Will Berkeley has posted comments on this change.

Change subject: KUDU-1860: ksck doesn't identify tablets that are evicted but 
still in config
......................................................................


Patch Set 7:

(54 comments)

http://gerrit.cloudera.org:8080/#/c/6772/7/src/kudu/consensus/consensus.proto
File src/kudu/consensus/consensus.proto:

Line 471:   // The ids of the tablets.
> Can we add: An empty list means return info for all tablets known to the ta
Done


PS7, Line 557:   // Returns the consensus state for a tablet.
             :   rpc GetConsensusState(GetConsensusStateRequestPB) returns 
(GetConsensusStateResponsePB);
> Can we delete this function now? Gotta love deleting code.
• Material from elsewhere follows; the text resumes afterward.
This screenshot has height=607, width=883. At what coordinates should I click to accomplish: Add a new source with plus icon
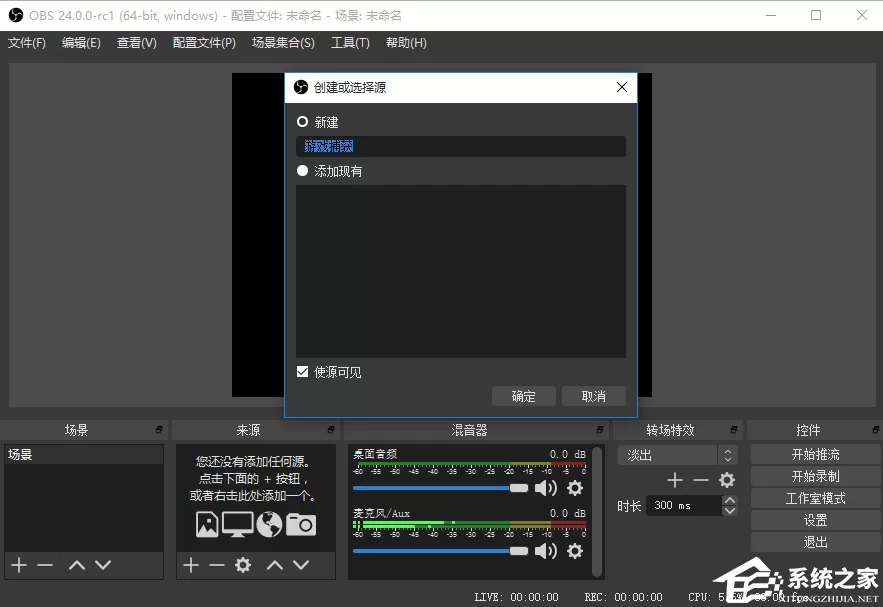(191, 565)
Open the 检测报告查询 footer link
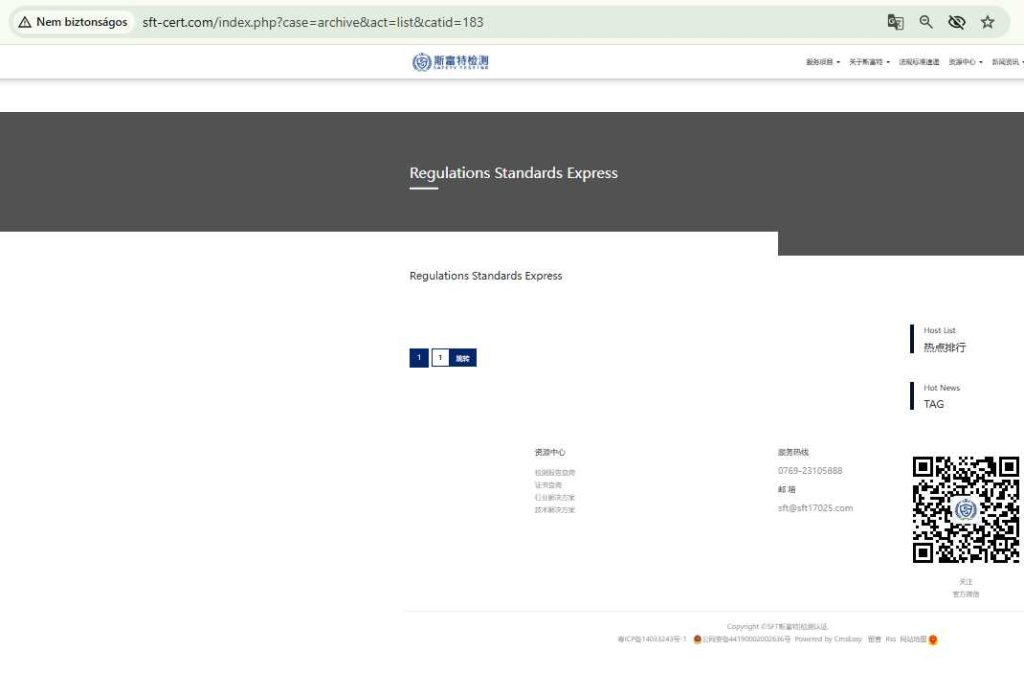Viewport: 1024px width, 673px height. pyautogui.click(x=555, y=472)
I don't think th
Done


Line 560:   // Returns the consensus state for a set of tablets.
> I think we should document whether this returns info for tombstoned tablets
Done


PS7, Line 561: GetConsensusStates
> I think GetConsensusState() is still a valid name for this endpoint, or if 
I like GetConsensusState.


http://gerrit.cloudera.org:8080/#/c/6772/7/src/kudu/tools/ksck-test.cc
File src/kudu/tools/ksck-test.cc:

Line 70:       const std::string& tablet_id,
> warning: parameter 'tablet_id' is unused [misc-unused-parameters]
Done


Line 71:       const Schema& schema,
> warning: parameter 'schema' is unused [misc-unused-parameters]
Done


PS7, Line 232:   
> nit: spacing
Done


PS7, Line 236: InsertOrDie
> Do we also need to worry about the duplicate UUID issue here?
No. This is test code that's manually setting up a vanilla consensus 
configuration on each mock TS.

If you wanted to test a case like that, you'd reach in and set it up in the 
specific test, as I do in the tests below for various situations


Line 243:                            string tablet_id,
> warning: the parameter 'tablet_id' is copied for each invocation but only u
Done


Line 243:                            string tablet_id,
> I think this is complaining because we should either specify the input argu
Kept it simple for the test and went with const string&.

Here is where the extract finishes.